In [1]:
# ==========================
# 1) SETUP
# ==========================
from pyspark.sql.functions import regexp_replace, col, when, avg, coalesce, concat, round, udf, monotonically_increasing_id
from pyspark.sql.types import StringType, ArrayType, FloatType
import requests, os
import openai
from pyspark.sql import SparkSession
from datetime import datetime
import pandas as pd
from concurrent.futures import ThreadPoolExecutor
from openai import OpenAI
import os

# Set OpenAI key before creating Spark session
os.environ["OPENAI_API_KEY"] = "PUT YOUR OPENAI API KEY HERE"

# Create Spark session in Fabric
spark = SparkSession.builder.getOrCreate()

StatementMeta(, 67ab9028-33b0-45ae-a06e-69ff47ba6cce, 5, Finished, Available, Finished)

In [2]:
# ==========================
# 2) EXTRACT DATA FROM API
# ==========================
url = "https://api.data.gov.sg/v1/transport/carpark-availability"
response = requests.get(url)
data = response.json()

# Flatten JSON
carparks = []
for item in data['items'][0]['carpark_data']:
    carparks.append({
        "carpark_number": item["carpark_number"],
        "total_lots": int(item["carpark_info"][0]["total_lots"]),
        "lots_available": int(item["carpark_info"][0]["lots_available"]),
        "update_datetime": item["update_datetime"]
    })

# Convert to Spark DataFrame
df = spark.createDataFrame(carparks)

StatementMeta(, 67ab9028-33b0-45ae-a06e-69ff47ba6cce, 6, Finished, Available, Finished)

In [3]:
# Download file here: https://beta.data.gov.sg/datasets/148/view
# Then upload to /Files
# Purpose is to get the address from the above downloaded data, because carparks does not contain address

StatementMeta(, 67ab9028-33b0-45ae-a06e-69ff47ba6cce, 7, Finished, Available, Finished)

In [4]:
data = spark.read.csv("Files/HDBCarparkInformation.csv", header=True, inferSchema=True)
data = data.withColumnRenamed('car_park_no', 'carpark_number')

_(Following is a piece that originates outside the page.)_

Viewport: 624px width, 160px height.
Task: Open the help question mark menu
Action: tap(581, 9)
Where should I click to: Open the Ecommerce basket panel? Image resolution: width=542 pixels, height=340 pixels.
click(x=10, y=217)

StatementMeta(, 67ab9028-33b0-45ae-a06e-69ff47ba6cce, 8, Finished, Available, Finished)

In [5]:
merged_df = df.join(data, on='carpark_number', how='inner')
# Remove 'BLK' and 'BLOCK' from the 'address' column
merged_df = merged_df.withColumn('address', regexp_replace(col('address'), 'BLK', ''))
merged_df = merged_df.withColumn('address', regexp_replace(col('address'), 'BLOCK', ''))

StatementMeta(, 67ab9028-33b0-45ae-a06e-69ff47ba6cce, 9, Finished, Available, Finished)

In [6]:
def remove_text(address):
    separators = ["/", "-", ",", "&", "TO "]
    for separator in separators:
        if separator in address:
            parts = address.split(separator)
            address = parts[-1].strip()                
    return address.strip()

StatementMeta(, 67ab9028-33b0-45ae-a06e-69ff47ba6cce, 10, Finished, Available, Finished)

In [7]:
# Convert it to a PySpark UDF
remove_text_udf = udf(remove_text, StringType())

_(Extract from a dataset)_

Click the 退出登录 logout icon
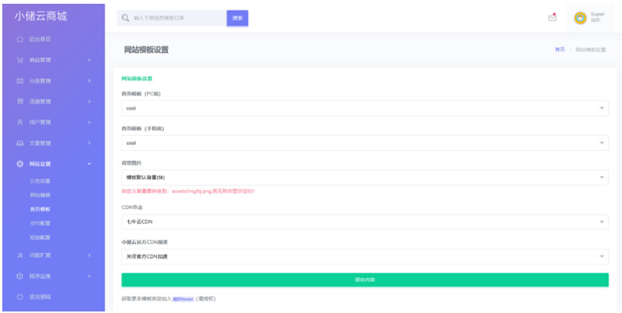622x313 pixels. (x=20, y=297)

# Apply it to the 'address' column
merged_df = merged_df.withColumn(
    'address', 
    remove_text_udf(col('address'))
)

StatementMeta(, 67ab9028-33b0-45ae-a06e-69ff47ba6cce, 11, Finished, Available, Finished)

In [8]:
# https://towardsdatascience.com/geocoding-singapore-coordinates-onemap-api-3e1542bf26f7
# https://github.com/shawnthamks/OneMap-API
# https://www.onemap.gov.sg/apidocs/apidocs/#search

def get_coordinates(addresses):
    url = 'https://www.onemap.gov.sg/api/common/elastic/search'
    coordinates_list = []

    for address in addresslist:
        params = {
            'searchVal': address,
            'returnGeom': 'Y',
            'getAddrDetails': 'Y',
            'pageNum': 1
        }
        req = requests.get(url, params=params)
        results_dict = req.json()
        
        if len(results_dict['results']) > 0:
            coordinates_list.append((results_dict['results'][0]['LATITUDE'], results_dict['results'][0]['LONGITUDE']))
        else:
            coordinates_list.append(None)
    
    return coordinates_list

StatementMeta(, 67ab9028-33b0-45ae-a06e-69ff47ba6cce, 12, Finished, Available, Finished)

In [9]:
addresslist = [row['address'] for row in merged_df.select('address').collect()]

StatementMeta(, 67ab9028-33b0-45ae-a06e-69ff47ba6cce, 13, Finished, Available, Finished)

In [10]:
# Set the number of concurrent workers
max_workers = 10
with ThreadPoolExecutor(max_workers=max_workers) as executor:
    future = executor.submit(get_coordinates, addresslist)
    coordinates_list = future.result()

# Print the coordinates
for i, coordinates in enumerate(coordinates_list):
    address = addresslist[i]
    if coordinates is not None:
        print(f"Coordinates for {address}: Latitude={coordinates[0]}, Longitude={coordinates[1]}")
    else:
        print(f"No coordinates found for {address}")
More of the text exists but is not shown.